• PROBLEM TO SOLVE
Which lines in the records below contain the word "Given"? Copy each of them.

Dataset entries
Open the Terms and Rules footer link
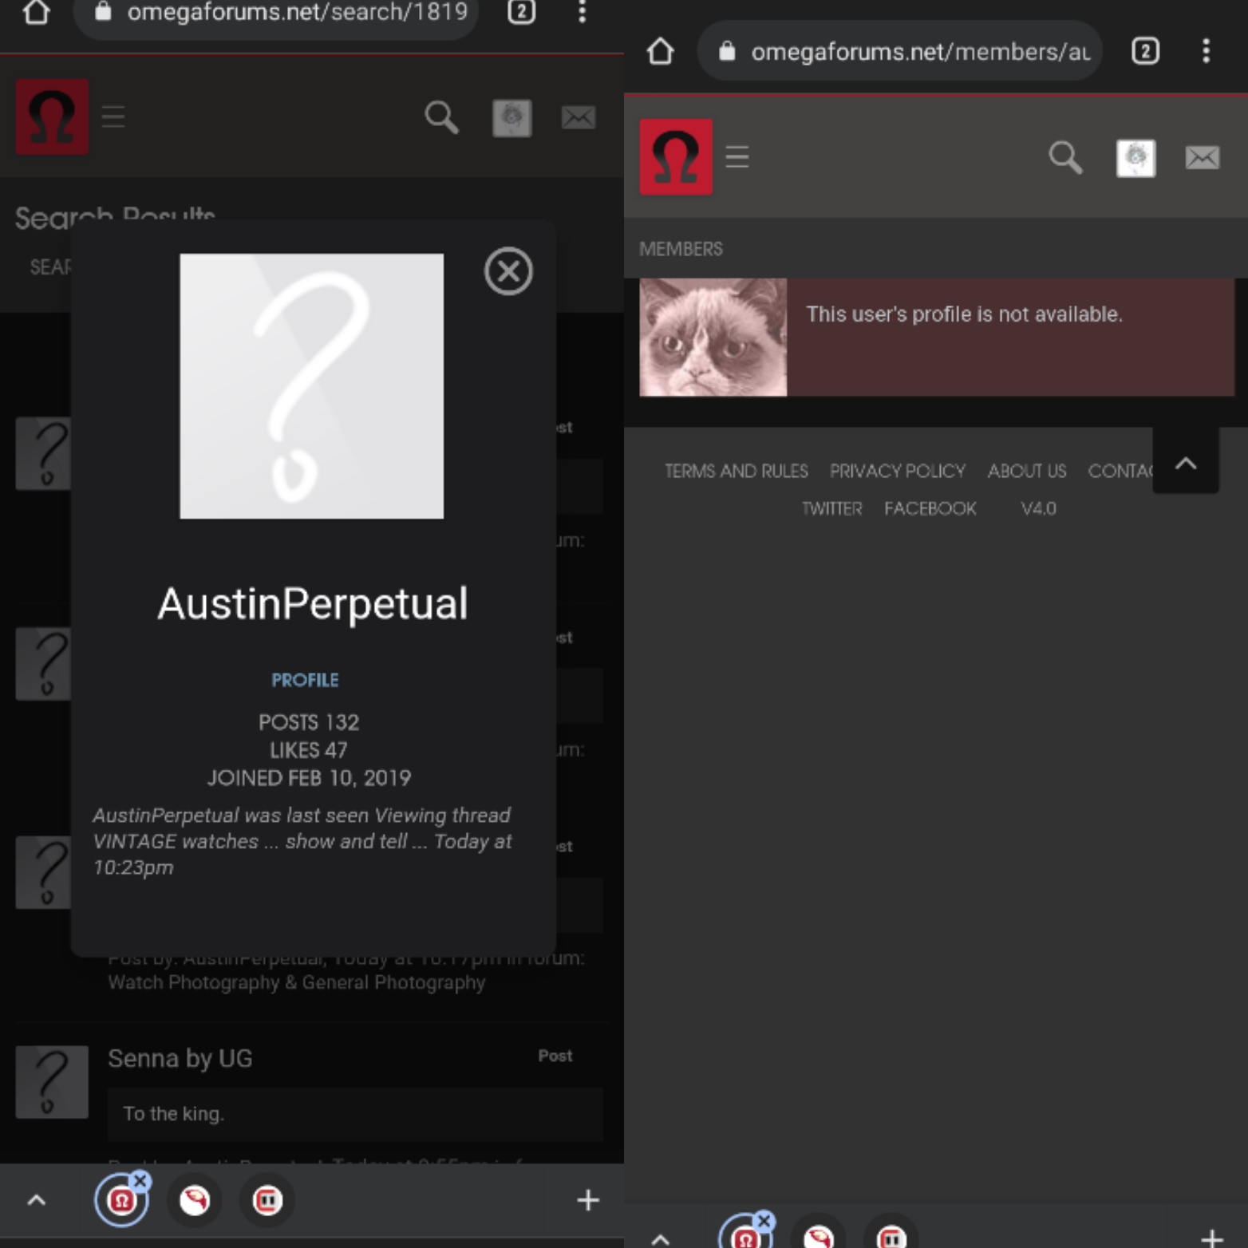 (736, 471)
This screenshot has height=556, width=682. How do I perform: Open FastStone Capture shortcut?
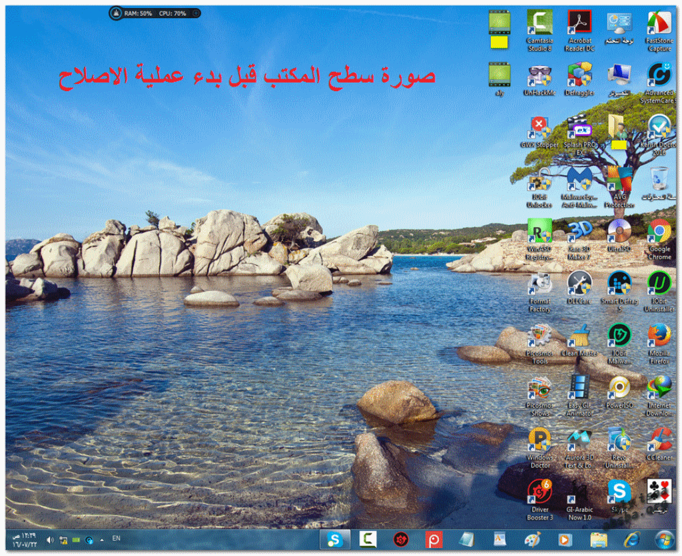tap(659, 23)
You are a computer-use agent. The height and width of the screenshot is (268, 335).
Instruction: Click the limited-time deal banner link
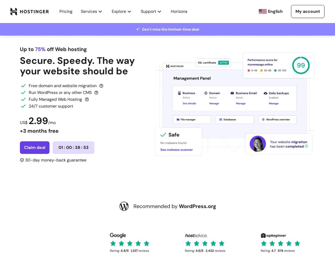170,29
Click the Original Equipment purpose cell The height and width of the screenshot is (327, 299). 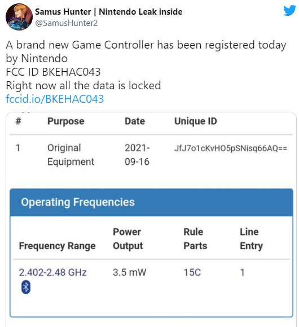point(71,155)
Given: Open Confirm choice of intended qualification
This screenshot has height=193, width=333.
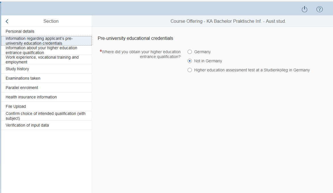Looking at the screenshot, I should pyautogui.click(x=45, y=116).
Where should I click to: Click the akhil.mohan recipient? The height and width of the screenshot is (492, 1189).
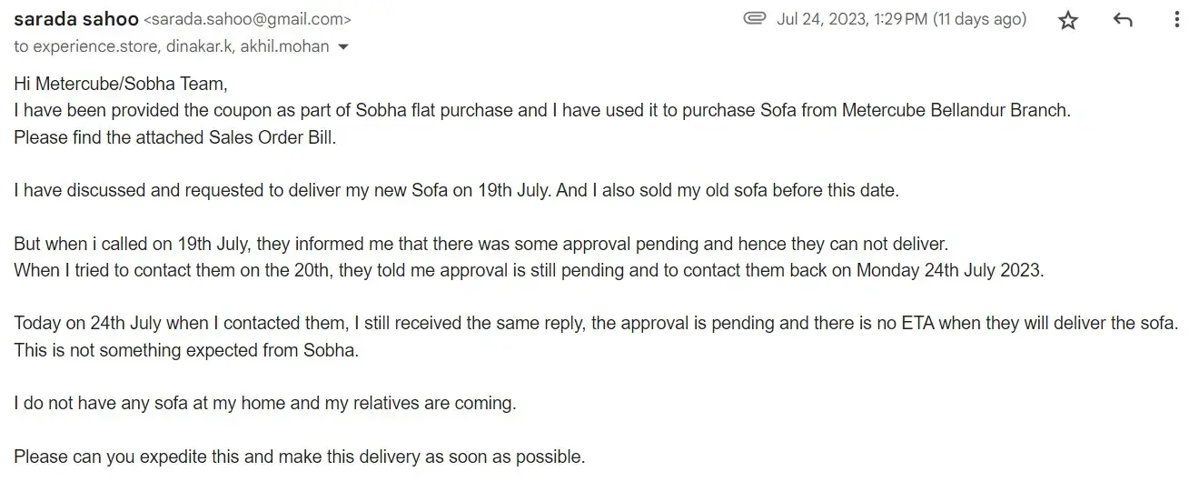(283, 46)
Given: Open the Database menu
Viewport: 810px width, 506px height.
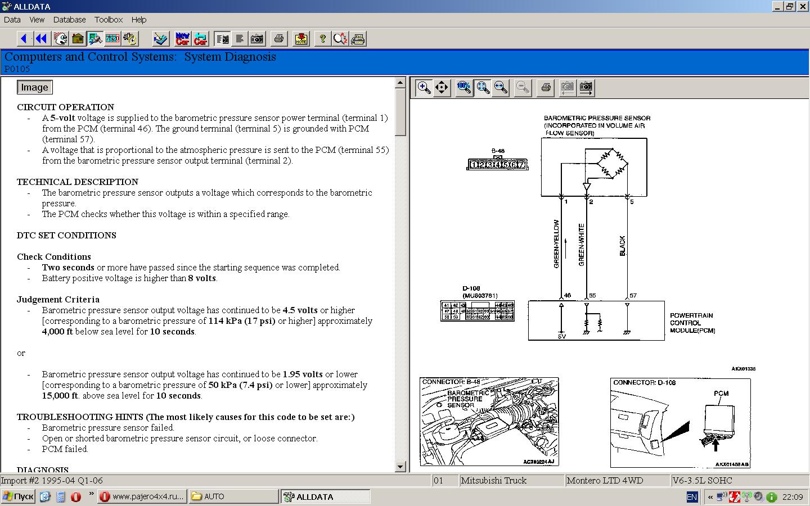Looking at the screenshot, I should [x=69, y=20].
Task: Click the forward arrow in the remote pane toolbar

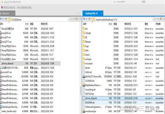Action: (x=89, y=19)
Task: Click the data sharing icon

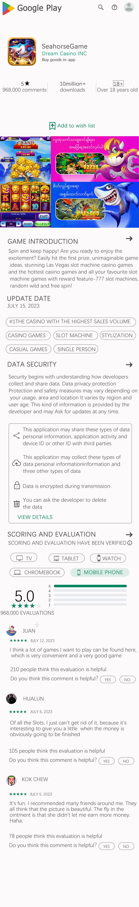Action: pyautogui.click(x=16, y=436)
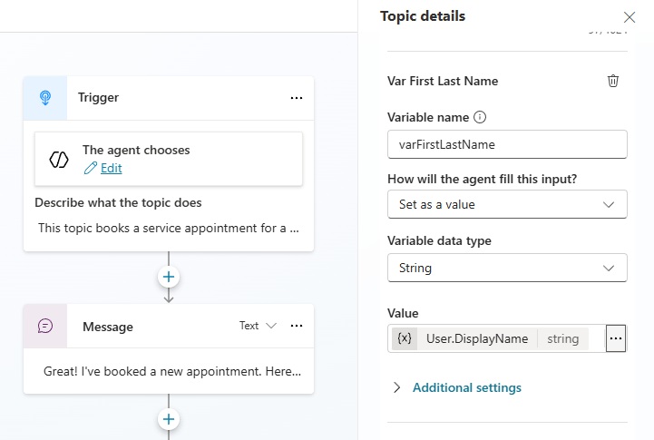Open the Trigger node more options menu
The width and height of the screenshot is (654, 440).
point(296,98)
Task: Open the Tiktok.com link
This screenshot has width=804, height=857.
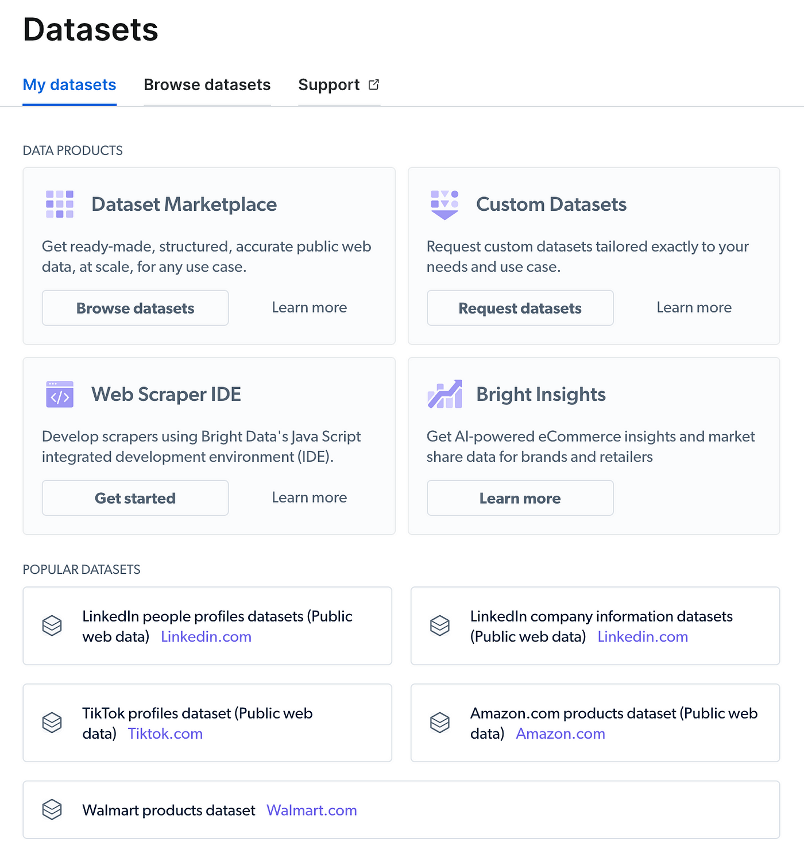Action: pyautogui.click(x=165, y=734)
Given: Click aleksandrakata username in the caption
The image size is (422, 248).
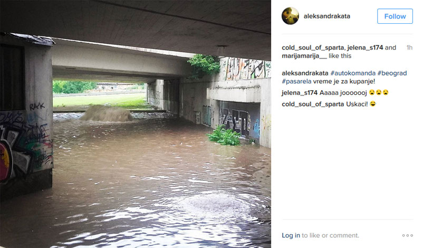Looking at the screenshot, I should pyautogui.click(x=305, y=73).
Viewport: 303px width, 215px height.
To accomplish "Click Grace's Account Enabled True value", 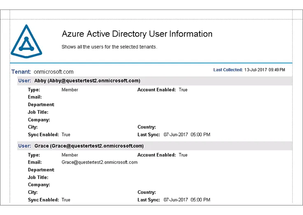I will pos(183,155).
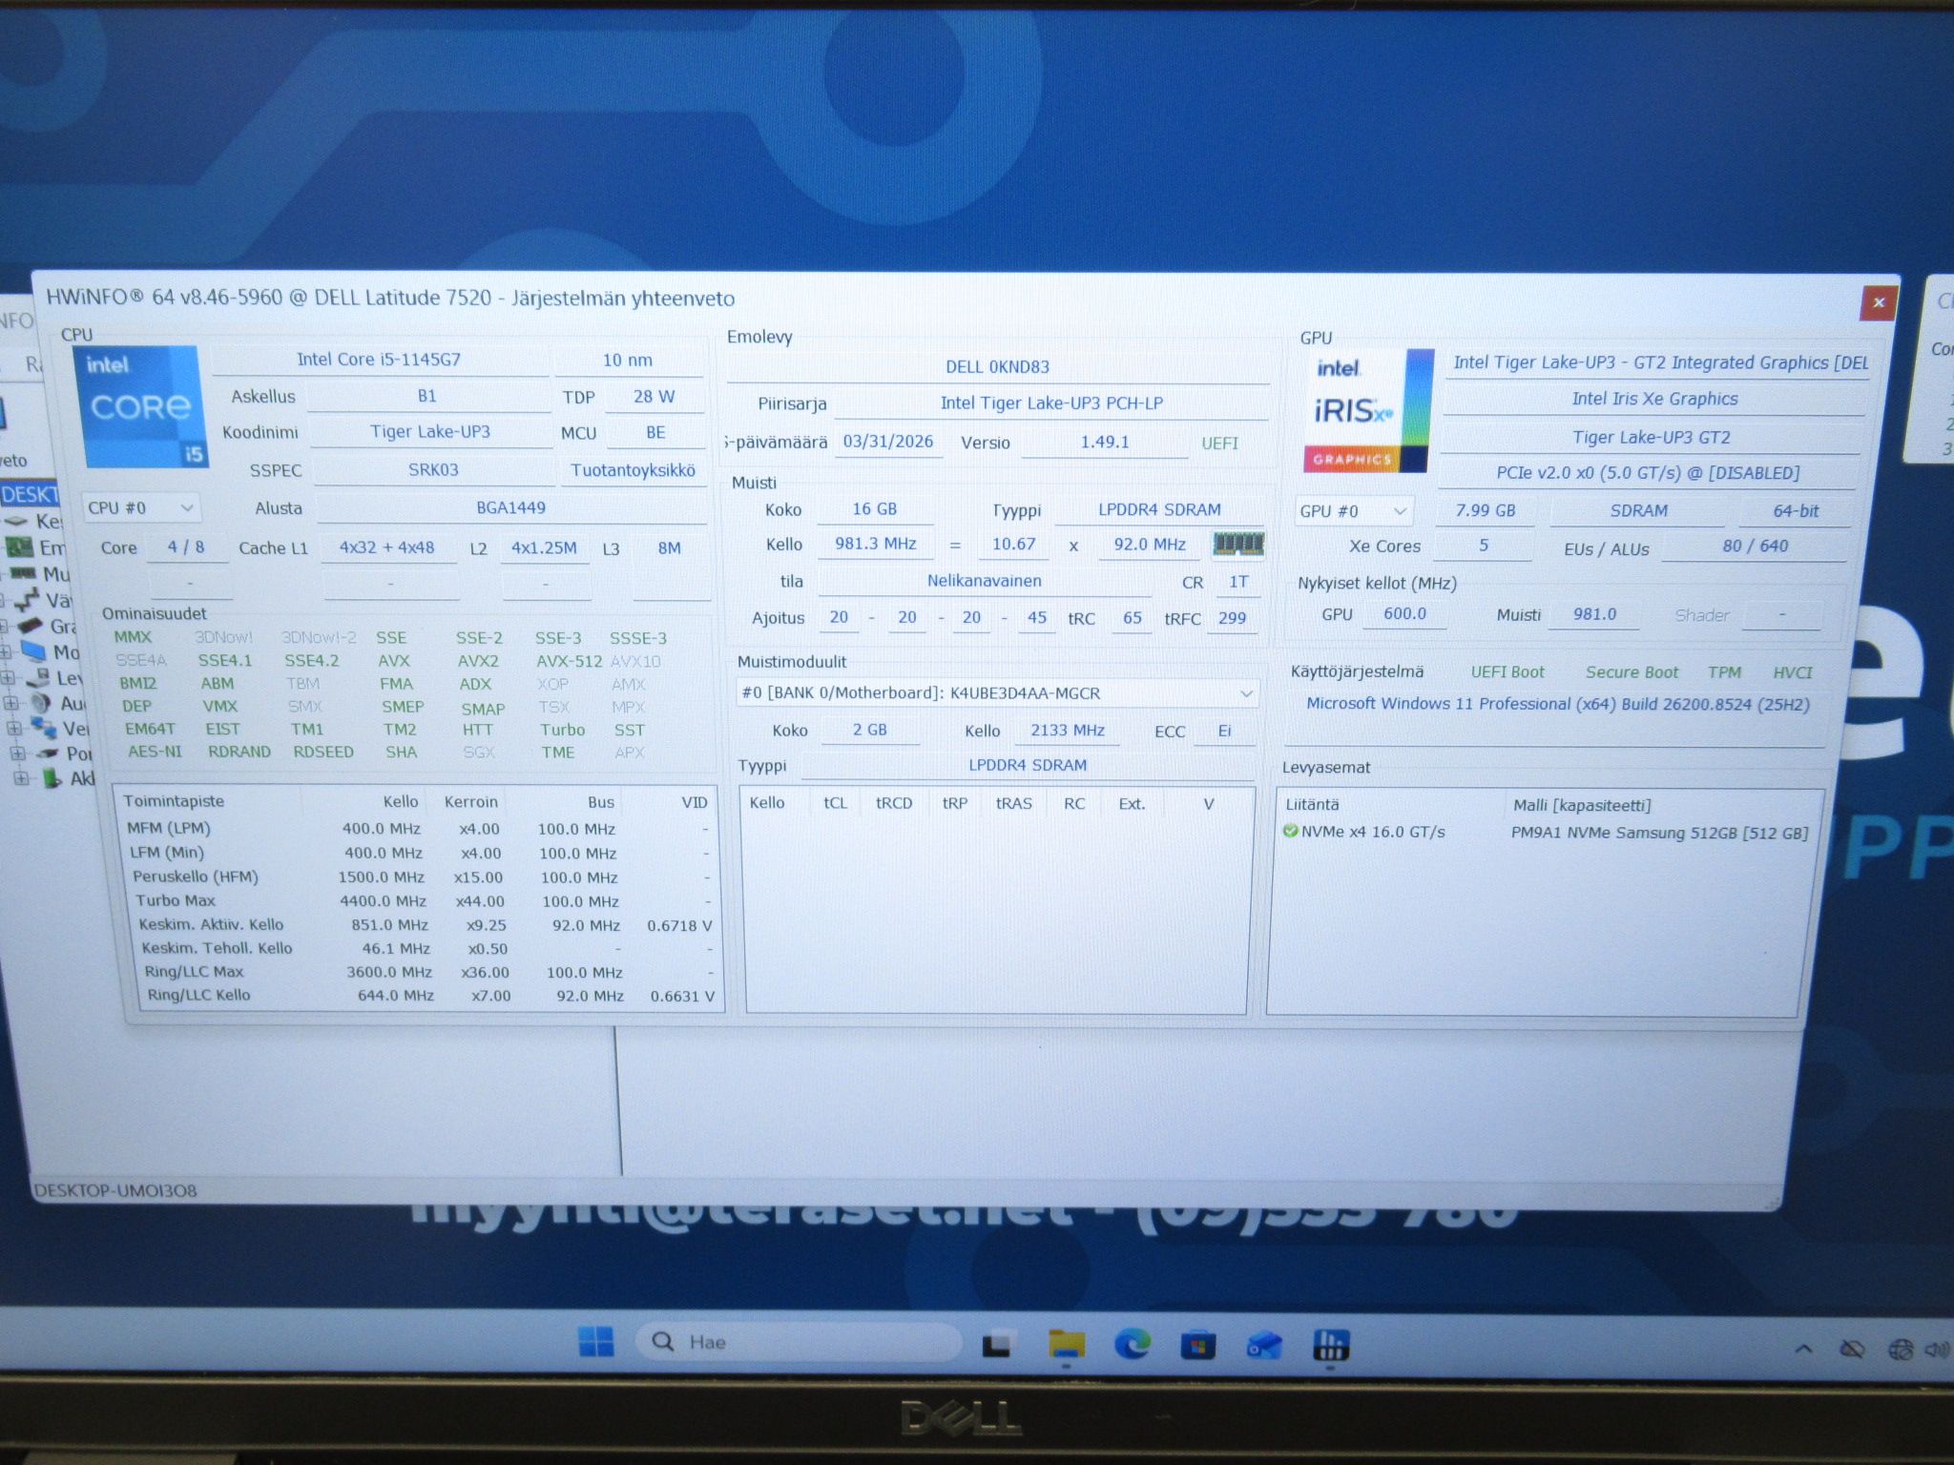The image size is (1954, 1465).
Task: Click the Intel Iris Xe graphics logo
Action: tap(1368, 411)
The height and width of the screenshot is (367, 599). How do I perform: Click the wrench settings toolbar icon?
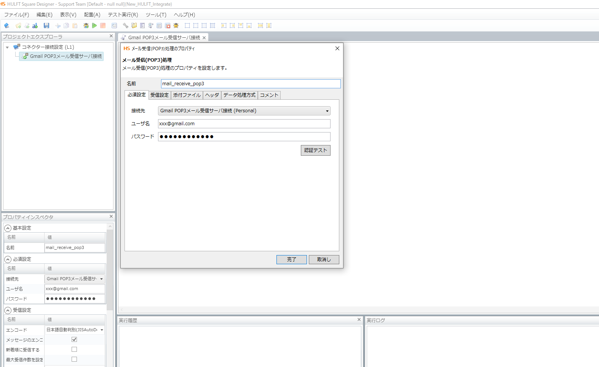(125, 26)
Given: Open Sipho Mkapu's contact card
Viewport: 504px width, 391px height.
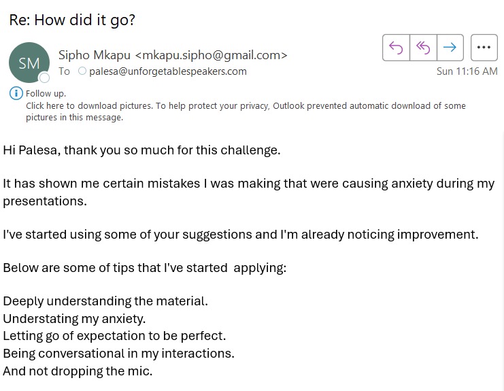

• RESPONSE AREA
Given: Open Confirm choice of intended qualification
Given: Open the Database menu
Given: Click aleksandrakata username in the caption
Given: Open Sipho Mkapu's contact card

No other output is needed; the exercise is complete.